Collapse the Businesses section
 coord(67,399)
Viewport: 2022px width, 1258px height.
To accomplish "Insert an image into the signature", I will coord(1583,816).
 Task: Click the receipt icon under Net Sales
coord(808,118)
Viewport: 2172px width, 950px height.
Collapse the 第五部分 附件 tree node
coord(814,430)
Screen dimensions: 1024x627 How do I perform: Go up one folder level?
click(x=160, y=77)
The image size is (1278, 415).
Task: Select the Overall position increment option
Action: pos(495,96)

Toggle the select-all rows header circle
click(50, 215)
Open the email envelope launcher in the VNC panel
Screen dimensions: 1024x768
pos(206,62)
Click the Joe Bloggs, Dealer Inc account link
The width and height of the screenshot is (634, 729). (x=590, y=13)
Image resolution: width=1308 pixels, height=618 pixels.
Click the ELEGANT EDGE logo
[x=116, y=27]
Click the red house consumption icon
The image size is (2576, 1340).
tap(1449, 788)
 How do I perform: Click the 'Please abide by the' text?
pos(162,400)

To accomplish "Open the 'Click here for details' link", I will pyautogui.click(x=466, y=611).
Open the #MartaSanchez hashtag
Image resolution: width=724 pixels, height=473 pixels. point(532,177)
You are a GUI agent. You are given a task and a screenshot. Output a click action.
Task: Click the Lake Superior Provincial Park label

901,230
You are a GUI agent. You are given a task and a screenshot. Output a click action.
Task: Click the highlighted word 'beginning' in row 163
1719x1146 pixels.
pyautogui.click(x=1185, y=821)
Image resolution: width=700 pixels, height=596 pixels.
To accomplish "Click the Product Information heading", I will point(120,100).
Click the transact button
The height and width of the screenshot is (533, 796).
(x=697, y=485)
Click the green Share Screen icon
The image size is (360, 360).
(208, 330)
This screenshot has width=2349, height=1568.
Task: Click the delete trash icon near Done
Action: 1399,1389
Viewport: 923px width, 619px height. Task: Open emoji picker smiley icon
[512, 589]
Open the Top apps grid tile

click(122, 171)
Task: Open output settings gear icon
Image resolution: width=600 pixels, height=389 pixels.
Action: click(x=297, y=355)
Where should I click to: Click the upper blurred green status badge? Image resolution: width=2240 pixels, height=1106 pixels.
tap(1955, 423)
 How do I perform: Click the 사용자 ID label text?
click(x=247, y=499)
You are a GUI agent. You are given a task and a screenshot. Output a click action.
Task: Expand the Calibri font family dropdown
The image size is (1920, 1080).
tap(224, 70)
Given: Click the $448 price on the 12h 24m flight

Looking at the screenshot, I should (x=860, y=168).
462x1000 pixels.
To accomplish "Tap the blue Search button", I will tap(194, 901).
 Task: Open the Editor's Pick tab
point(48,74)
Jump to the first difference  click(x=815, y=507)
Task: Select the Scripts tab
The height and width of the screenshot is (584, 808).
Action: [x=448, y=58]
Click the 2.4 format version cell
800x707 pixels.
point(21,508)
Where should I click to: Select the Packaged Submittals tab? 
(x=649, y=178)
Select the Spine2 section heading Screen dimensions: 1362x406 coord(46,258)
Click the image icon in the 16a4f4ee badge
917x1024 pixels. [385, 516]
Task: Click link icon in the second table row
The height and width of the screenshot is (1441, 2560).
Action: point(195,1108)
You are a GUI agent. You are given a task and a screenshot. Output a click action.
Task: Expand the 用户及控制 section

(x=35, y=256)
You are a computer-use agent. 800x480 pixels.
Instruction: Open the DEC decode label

The task: Please copy each line of the records above that contains the string "will", and treat uppercase and lowercase letters as different.

Final result:
To accomplish "Insert an image into the signature", I will coord(1583,816).
To accomplish "Open the 'Click here for details' link", I will pyautogui.click(x=466, y=611).
To accomplish "Click the Product Information heading", I will point(120,100).
To accomplish "Tap the blue Search button", I will tap(194, 901).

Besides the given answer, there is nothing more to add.